• WHAT IS EXPECTED: Write out each line of the records that has "feat" in it.

Saved data entries:
● ● ● ●

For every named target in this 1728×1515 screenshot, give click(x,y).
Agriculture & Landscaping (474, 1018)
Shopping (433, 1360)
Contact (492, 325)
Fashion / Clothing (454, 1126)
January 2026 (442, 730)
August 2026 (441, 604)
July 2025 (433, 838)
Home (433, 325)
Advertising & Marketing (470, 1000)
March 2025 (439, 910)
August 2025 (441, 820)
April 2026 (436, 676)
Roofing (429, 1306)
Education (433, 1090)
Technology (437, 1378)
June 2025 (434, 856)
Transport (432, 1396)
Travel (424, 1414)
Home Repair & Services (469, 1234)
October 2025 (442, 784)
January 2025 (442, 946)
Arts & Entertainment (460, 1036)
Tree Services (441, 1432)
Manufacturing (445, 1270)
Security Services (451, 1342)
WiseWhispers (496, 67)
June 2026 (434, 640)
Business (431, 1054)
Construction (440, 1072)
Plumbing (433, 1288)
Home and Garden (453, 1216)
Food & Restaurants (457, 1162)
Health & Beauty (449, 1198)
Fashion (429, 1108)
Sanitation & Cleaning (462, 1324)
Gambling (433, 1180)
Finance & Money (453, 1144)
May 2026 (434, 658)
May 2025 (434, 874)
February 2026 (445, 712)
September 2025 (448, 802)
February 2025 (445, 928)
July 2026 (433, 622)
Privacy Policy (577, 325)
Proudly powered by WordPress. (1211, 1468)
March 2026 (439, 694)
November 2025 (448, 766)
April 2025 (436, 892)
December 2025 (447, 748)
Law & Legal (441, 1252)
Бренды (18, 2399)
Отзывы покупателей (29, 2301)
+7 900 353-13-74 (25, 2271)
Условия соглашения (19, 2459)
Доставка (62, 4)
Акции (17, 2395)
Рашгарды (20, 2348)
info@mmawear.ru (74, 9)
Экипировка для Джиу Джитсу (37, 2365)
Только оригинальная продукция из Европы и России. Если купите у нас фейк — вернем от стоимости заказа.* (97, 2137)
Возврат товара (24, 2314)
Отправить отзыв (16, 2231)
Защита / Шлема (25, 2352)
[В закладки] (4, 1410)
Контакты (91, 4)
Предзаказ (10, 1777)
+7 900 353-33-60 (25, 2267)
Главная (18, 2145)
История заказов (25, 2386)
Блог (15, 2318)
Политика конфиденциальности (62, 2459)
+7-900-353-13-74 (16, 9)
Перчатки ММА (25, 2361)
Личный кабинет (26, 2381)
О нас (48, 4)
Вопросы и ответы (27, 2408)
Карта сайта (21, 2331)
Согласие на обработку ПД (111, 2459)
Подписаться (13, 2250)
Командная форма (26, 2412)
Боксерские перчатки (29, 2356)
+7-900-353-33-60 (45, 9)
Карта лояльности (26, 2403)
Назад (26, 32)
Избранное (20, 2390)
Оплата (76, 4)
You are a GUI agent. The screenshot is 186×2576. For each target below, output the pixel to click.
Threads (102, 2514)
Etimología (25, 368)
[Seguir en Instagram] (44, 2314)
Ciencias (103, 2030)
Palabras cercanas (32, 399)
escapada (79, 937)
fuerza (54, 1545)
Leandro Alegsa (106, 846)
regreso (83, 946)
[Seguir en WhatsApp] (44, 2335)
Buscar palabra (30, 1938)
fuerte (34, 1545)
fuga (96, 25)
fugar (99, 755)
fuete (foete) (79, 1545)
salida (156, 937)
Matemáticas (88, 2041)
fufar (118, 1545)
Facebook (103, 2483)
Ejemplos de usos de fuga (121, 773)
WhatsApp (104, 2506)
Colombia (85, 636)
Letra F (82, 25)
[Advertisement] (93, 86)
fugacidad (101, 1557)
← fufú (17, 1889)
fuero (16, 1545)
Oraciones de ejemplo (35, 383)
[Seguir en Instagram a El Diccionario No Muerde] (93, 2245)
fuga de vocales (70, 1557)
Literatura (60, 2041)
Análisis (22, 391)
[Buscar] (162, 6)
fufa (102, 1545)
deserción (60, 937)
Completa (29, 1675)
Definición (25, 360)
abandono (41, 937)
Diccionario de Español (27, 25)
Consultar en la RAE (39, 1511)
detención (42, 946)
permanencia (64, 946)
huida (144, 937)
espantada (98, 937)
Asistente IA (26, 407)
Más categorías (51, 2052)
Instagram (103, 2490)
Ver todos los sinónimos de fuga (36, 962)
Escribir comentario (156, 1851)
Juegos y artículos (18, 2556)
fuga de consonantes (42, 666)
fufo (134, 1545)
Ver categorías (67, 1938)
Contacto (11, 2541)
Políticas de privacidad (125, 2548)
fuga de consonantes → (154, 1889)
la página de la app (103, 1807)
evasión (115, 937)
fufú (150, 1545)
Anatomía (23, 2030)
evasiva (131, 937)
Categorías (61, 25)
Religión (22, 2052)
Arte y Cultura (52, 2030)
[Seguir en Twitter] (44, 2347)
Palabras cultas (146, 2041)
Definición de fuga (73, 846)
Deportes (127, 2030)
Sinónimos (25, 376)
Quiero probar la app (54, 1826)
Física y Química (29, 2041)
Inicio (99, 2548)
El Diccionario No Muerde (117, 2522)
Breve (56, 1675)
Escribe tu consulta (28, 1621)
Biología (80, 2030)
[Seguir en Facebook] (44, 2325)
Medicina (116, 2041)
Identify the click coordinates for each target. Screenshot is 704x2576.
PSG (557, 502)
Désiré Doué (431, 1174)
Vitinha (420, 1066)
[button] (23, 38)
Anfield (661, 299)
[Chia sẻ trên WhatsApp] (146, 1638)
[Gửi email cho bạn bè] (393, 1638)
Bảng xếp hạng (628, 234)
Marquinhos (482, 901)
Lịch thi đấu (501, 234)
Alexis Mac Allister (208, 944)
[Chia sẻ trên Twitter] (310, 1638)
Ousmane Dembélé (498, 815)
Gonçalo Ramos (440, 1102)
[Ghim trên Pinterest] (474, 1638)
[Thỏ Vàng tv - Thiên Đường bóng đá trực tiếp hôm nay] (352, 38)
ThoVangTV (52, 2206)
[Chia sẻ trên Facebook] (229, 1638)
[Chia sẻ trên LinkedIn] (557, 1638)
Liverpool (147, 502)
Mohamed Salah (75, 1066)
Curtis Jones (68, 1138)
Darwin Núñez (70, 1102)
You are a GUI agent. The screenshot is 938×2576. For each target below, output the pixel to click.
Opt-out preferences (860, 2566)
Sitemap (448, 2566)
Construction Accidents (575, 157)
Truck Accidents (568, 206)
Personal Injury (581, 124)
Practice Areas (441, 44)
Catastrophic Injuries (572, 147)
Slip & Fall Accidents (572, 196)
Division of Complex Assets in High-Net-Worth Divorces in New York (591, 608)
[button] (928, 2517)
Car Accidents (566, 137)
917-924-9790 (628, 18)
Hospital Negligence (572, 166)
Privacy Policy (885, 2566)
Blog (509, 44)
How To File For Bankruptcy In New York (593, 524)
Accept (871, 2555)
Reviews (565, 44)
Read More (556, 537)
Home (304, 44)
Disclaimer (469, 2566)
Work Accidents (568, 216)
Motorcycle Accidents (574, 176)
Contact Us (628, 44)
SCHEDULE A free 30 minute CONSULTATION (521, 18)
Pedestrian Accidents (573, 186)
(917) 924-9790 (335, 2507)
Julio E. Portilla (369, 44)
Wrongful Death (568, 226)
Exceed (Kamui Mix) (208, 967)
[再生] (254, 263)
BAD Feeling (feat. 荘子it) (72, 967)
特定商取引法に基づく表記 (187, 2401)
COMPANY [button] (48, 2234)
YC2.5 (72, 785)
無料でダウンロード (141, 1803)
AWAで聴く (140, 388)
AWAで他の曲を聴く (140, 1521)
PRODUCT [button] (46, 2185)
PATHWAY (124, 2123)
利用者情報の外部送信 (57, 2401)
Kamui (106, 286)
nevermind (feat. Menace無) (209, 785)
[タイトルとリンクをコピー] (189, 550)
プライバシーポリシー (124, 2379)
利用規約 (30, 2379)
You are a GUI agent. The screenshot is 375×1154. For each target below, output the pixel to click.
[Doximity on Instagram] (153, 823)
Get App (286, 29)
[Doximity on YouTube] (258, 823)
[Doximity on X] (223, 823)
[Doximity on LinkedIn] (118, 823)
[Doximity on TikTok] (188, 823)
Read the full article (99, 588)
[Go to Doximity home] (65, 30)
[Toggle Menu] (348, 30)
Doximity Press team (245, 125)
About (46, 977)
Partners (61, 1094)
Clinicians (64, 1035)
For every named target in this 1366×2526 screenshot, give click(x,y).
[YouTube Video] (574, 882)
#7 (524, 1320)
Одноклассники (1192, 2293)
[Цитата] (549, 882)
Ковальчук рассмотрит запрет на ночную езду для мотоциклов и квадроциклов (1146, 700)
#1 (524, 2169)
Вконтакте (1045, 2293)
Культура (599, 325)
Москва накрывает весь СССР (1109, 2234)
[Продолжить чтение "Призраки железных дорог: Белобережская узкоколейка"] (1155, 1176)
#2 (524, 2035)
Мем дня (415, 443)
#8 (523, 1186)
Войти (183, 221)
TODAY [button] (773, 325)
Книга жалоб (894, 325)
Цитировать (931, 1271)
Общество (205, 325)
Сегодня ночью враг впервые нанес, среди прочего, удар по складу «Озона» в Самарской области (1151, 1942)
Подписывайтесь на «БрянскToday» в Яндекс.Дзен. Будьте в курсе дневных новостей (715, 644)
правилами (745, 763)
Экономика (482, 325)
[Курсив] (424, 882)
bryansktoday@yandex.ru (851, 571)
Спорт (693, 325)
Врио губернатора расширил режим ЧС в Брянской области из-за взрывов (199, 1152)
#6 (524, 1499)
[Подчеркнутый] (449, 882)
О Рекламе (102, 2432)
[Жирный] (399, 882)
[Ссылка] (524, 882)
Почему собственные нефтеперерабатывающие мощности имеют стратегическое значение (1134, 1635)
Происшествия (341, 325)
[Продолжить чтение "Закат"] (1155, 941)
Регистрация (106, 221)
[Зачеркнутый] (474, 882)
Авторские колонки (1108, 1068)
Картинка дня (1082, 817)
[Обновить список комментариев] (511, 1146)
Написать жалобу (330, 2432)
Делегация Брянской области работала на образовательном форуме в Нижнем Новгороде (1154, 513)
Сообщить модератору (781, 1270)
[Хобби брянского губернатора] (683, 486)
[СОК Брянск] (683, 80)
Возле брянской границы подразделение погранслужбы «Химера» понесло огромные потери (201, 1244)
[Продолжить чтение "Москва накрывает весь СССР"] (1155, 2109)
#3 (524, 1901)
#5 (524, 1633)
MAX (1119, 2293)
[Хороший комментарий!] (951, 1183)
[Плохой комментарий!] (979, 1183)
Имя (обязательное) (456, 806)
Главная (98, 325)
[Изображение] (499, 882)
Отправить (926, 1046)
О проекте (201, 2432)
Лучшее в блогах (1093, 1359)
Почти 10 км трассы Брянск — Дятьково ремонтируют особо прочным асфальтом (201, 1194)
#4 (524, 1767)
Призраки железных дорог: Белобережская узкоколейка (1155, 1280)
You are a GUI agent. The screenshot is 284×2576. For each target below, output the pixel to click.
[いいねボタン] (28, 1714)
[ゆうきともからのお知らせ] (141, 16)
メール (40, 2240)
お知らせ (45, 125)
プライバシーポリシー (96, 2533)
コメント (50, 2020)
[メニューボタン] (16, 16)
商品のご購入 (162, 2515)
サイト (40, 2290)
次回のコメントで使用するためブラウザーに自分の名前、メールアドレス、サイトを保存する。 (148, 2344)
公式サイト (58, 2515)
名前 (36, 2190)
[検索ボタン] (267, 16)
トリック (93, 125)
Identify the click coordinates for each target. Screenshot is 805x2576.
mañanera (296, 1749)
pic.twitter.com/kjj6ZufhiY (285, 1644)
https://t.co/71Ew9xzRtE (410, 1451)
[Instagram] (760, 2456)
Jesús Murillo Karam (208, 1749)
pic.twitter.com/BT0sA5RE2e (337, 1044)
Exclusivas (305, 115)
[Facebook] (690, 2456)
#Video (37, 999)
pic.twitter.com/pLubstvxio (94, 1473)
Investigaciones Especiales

● ● ● ●

• ANSWER TO THIS EXERCISE:
BAD Feeling (feat. 荘子it) (72, 967)
nevermind (feat. Menace無) (209, 785)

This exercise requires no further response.